►

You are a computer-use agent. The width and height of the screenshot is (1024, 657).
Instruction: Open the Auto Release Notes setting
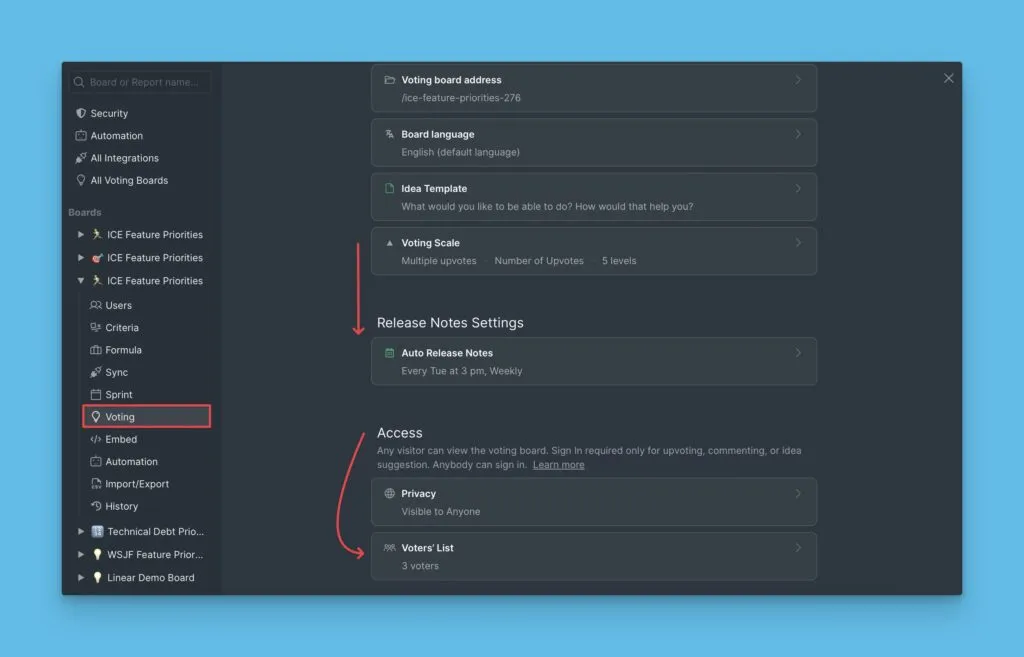click(x=593, y=361)
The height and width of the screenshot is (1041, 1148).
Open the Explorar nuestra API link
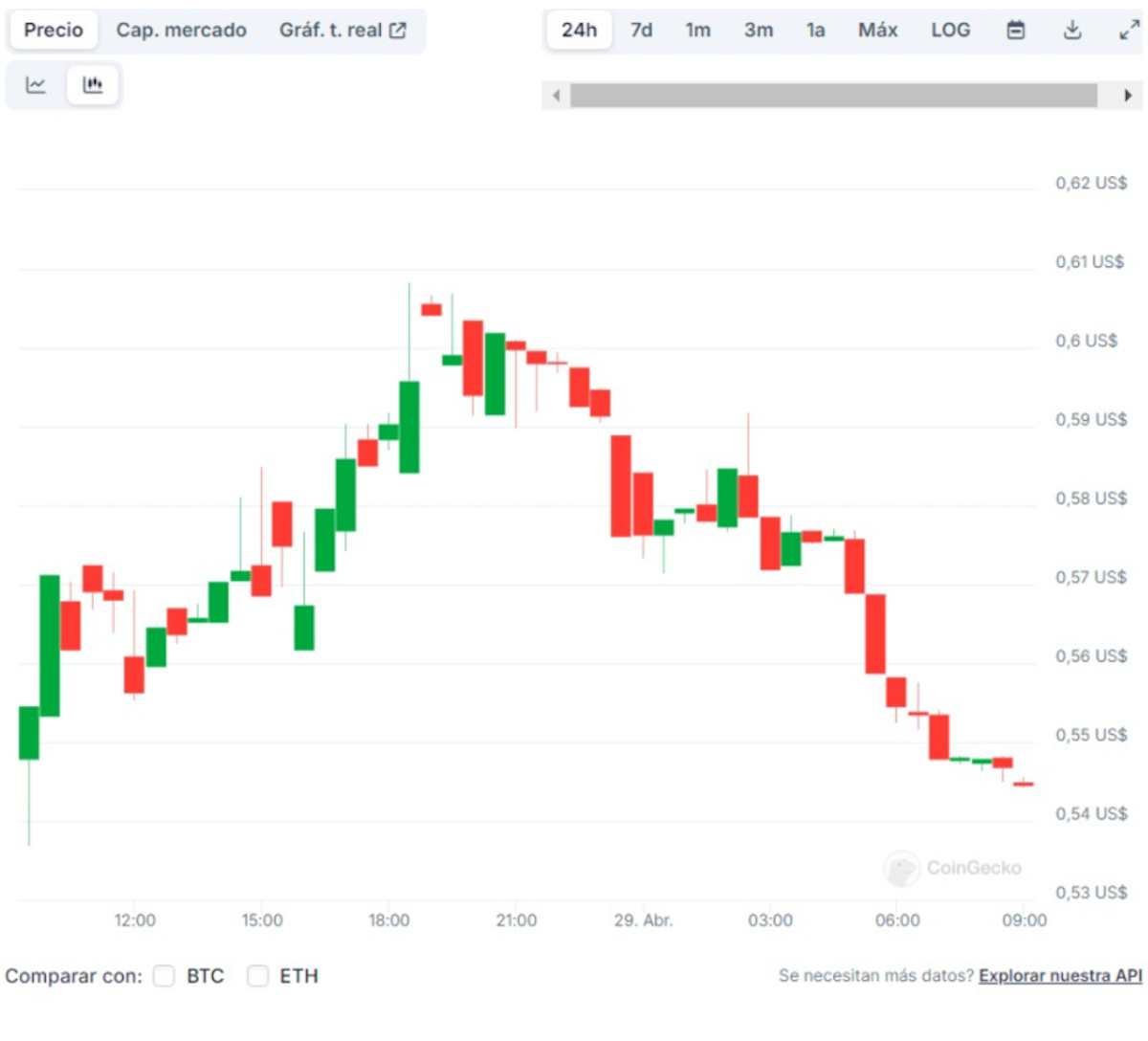coord(1058,976)
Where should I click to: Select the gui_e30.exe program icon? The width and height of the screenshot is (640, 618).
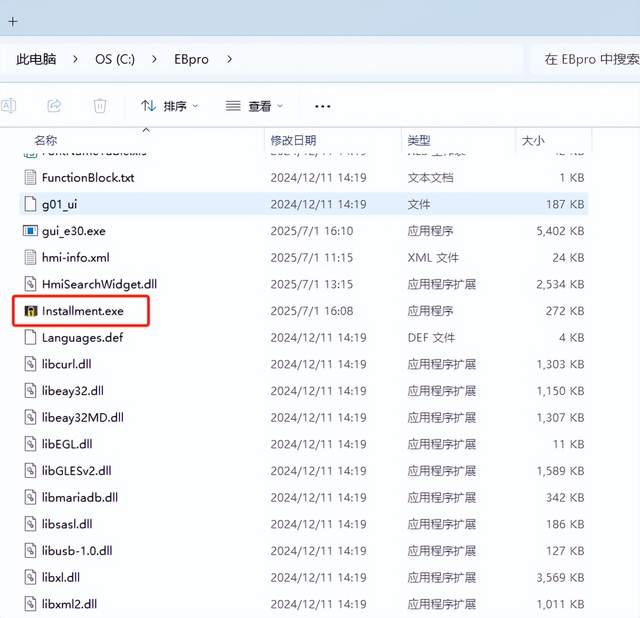point(31,230)
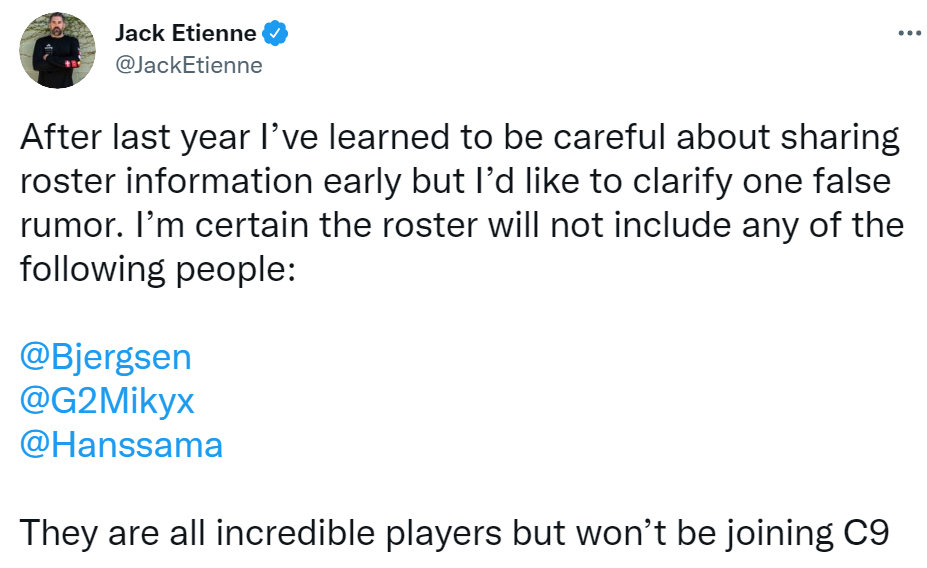This screenshot has height=568, width=927.
Task: Click the display name Jack Etienne
Action: [186, 33]
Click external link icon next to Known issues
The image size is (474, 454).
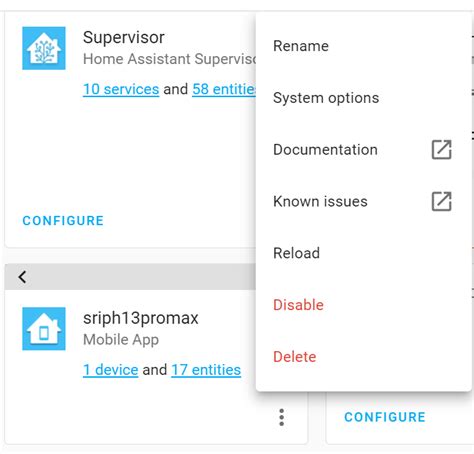tap(442, 201)
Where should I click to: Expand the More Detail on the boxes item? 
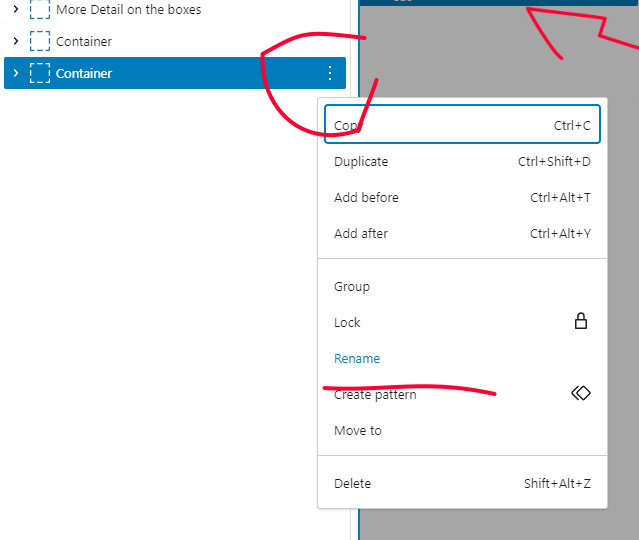[x=15, y=10]
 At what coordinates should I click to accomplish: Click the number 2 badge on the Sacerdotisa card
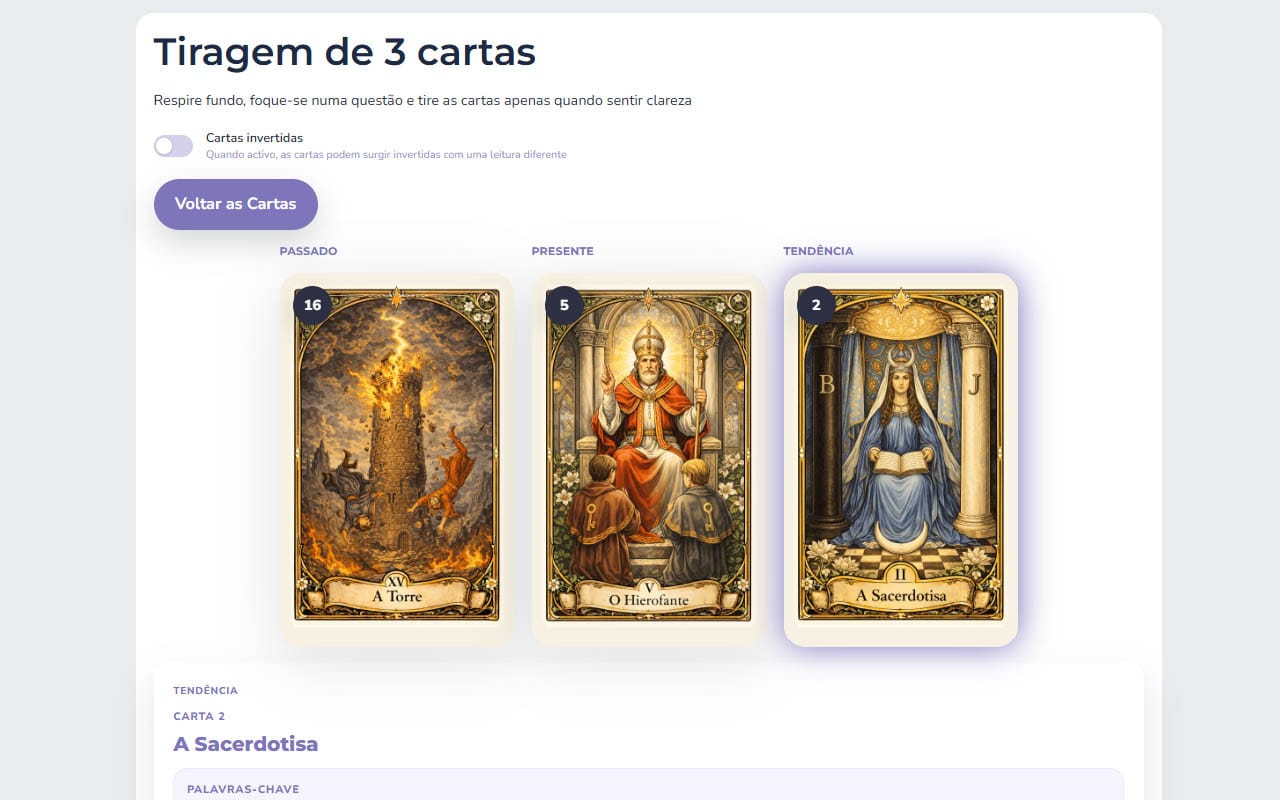[816, 305]
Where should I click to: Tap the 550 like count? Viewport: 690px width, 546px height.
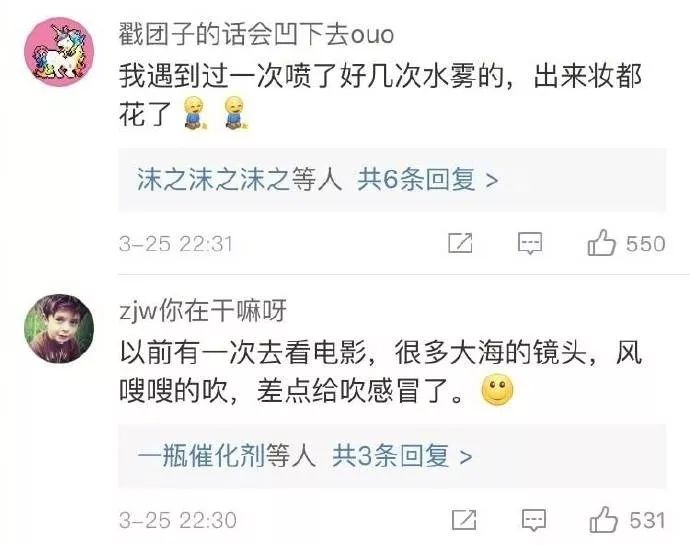[x=646, y=244]
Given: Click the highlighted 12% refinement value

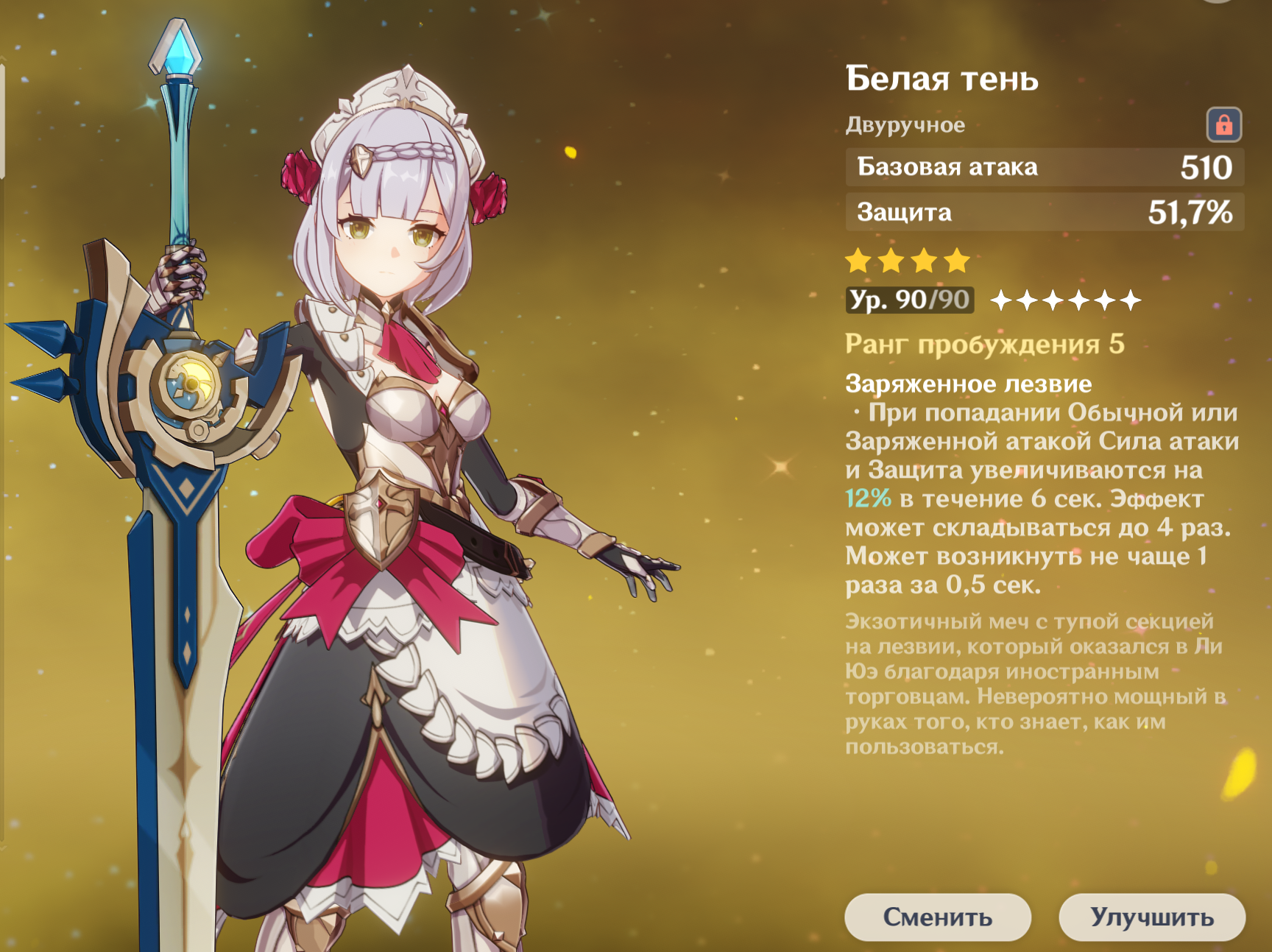Looking at the screenshot, I should click(x=868, y=498).
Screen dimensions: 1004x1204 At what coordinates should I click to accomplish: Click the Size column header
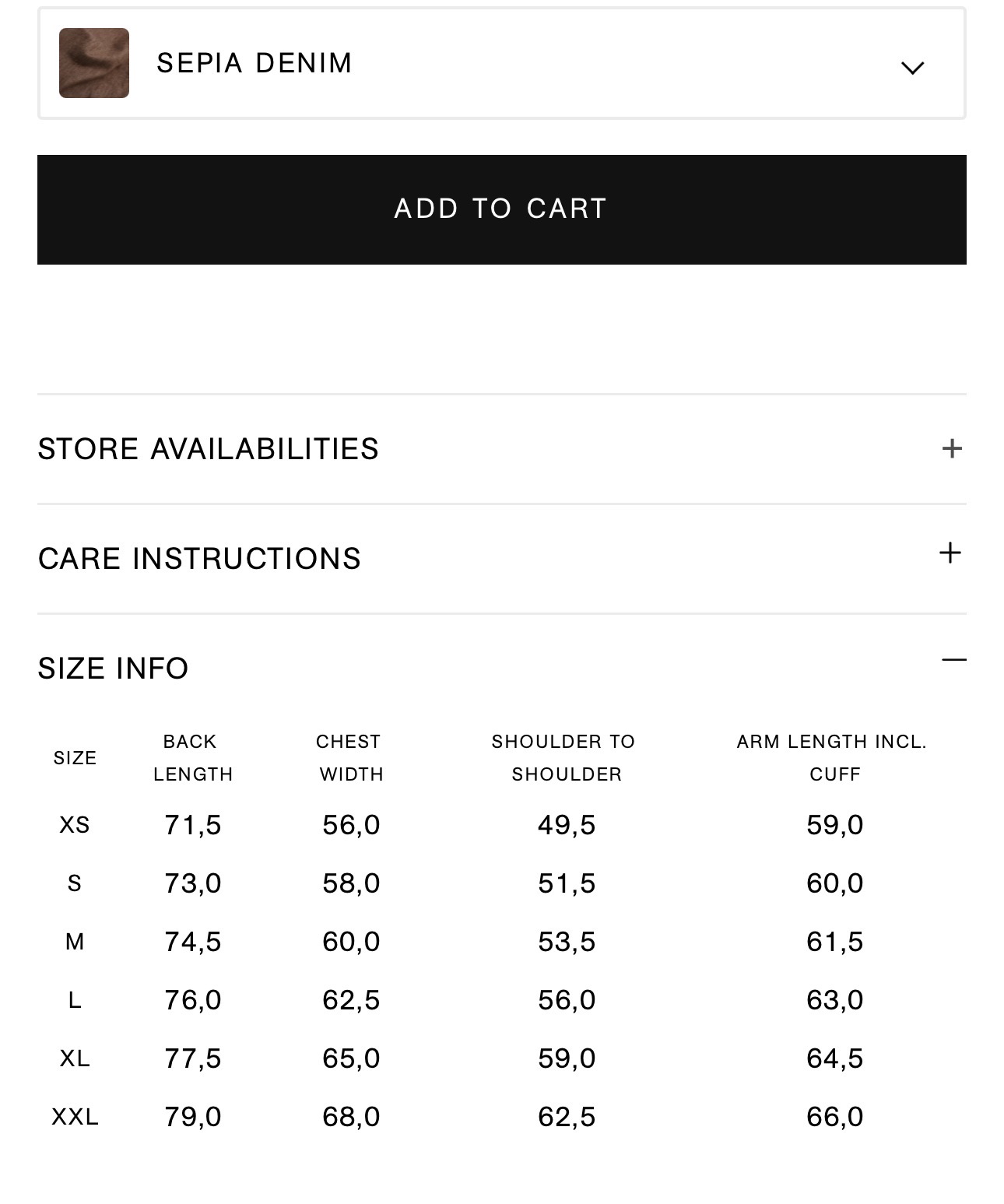coord(75,758)
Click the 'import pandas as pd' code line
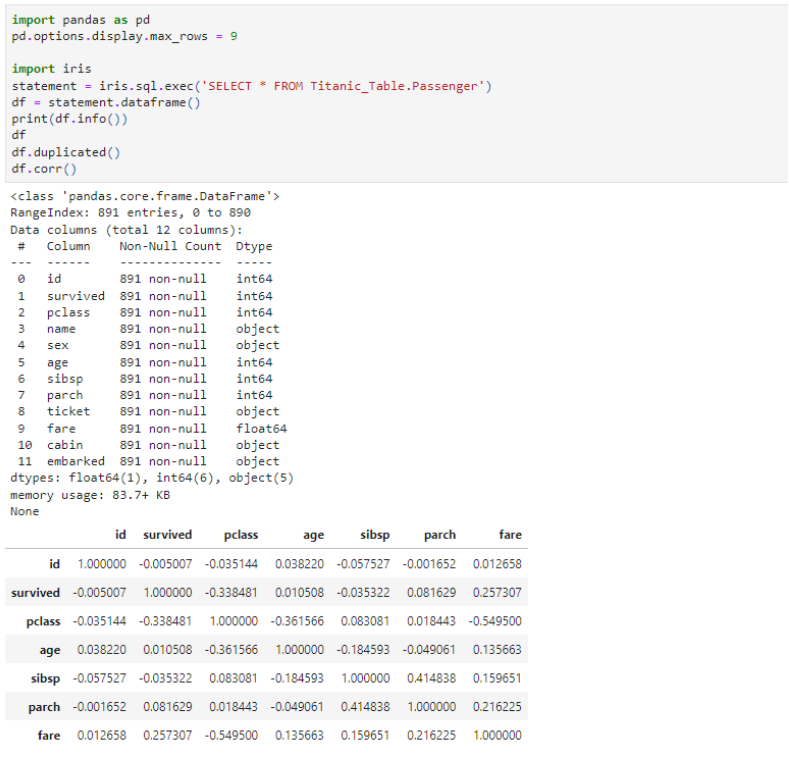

◄

Task details
Final task for the records above: print exactly the lines from the one that contains "The height and" through the last line, both ends included, pictures excluded.

Response to the exercise
The height and width of the screenshot is (1041, 1148).
Open the Explorar nuestra API link
coord(1058,976)
Where should I click to: Select the gui_e30.exe program icon? The width and height of the screenshot is (640, 618).
point(31,230)
This screenshot has height=568, width=927.
Task: Click the display name Jack Etienne
Action: [186, 33]
Click external link icon next to Known issues
The image size is (474, 454).
tap(442, 201)
Where should I click to: Expand the More Detail on the boxes item? 
[x=15, y=10]
 At what coordinates should I click to accomplish: Click the number 2 badge on the Sacerdotisa card
[816, 305]
Where should I click to: Tap the 550 like count? Viewport: 690px width, 546px height.
[x=646, y=244]
Given: Click the highlighted 12% refinement value

Looking at the screenshot, I should click(x=868, y=498).
Screen dimensions: 1004x1204 At what coordinates should I click to accomplish: Click the Size column header
coord(75,758)
Click the 'import pandas as pd' code line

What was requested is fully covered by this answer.